Not at all, if used correctly! A lot of companies use Redis and there are many valid use cases for it. One of the main use cases for Redis is to use it as a queue for background jobs. We use PostgreSQL and DelayedJob for our background jobs instead, so we don’t need Redis for that. Our problems came from the way we were using it and how much data we were storing. We were storing all the data in a permanent, never expiring fashion with quite a bit of storage and memory growth. The main problem we encountered with Redis was the memory required to load the data into a running instance. This was resource intensive and time intensive. If an instance would go down for any reason it would take many minutes to become usable again as it re-loaded everything into memory. We had some Redis failures that took us about 45 minutes to bring it back up. This is not usually a problem when you don’t have a lot of data in Redis (like the background job case).
Our previous stats architecture
We mainly were using Redis for the gem download counts. The architecture for many years was this:
- Every time a gem was downloaded the request would first pass through our Nginx load balancers.
- Nginx would send a secondary http request to an internal service with the gem information before redirecting the user to our gem CDN.
- This internal service was a small C backend that would parse the request, and increment counters in Redis.
- Those counters from Redis were shown on the various RubyGems.org pages and API responses.

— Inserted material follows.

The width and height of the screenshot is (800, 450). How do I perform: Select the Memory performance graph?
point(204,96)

As you can imagine, RubyGems.org receives a lot of download requests. We wanted to serve downloads directly from our CDN but we needed the requests to hit Nginx first to track the downloads. Also, if any part of this architecture was down we would permanently lose download counts.
What are we using now
We can now serve all gem downloads directly from Fastly, our CDN provider. Here’s what our new architecture looks like:
- Gems download requests hit Fastly, where the gems may already be cached geographically close to the user.
- Fastly generates a log file every five minutes, and pushes that log file to S3.
- S3 pushes a SQS notification message to a queue.
- The RubyGems.org Rails app consumes those SQS messages and schedules a background job to process each new S3 file.
- DelayedJob works the background job and updates the counters in PostgreSQL.
- The Rails app can now use the counters directly from the PostgreSQL database.
Drawbacks of the new architecture
- Counters are only updated every five minutes. However this is a small price to pay and allows us to do more caching.
Wins on the new architecture
- We can serve .gem downloads directly from CDN at edge locations.
- The number of permanent data stores goes down from 2 to 1, which is a huge win for the resiliency of our service.
- Nginx is no longer required for gem downloads, removing a SPOF.
- Our stack became simpler.
- Smaller downtimes windows.
- Easier local development setup.
- We can pause the background processing or even recount download counts altogether if needed.
At the time this was written we are still serving gems via Nginx and a redirect to Fastly. This will be changed in the near future as we complete the full transition to Fastly. Expect another blog post explaining this transition too.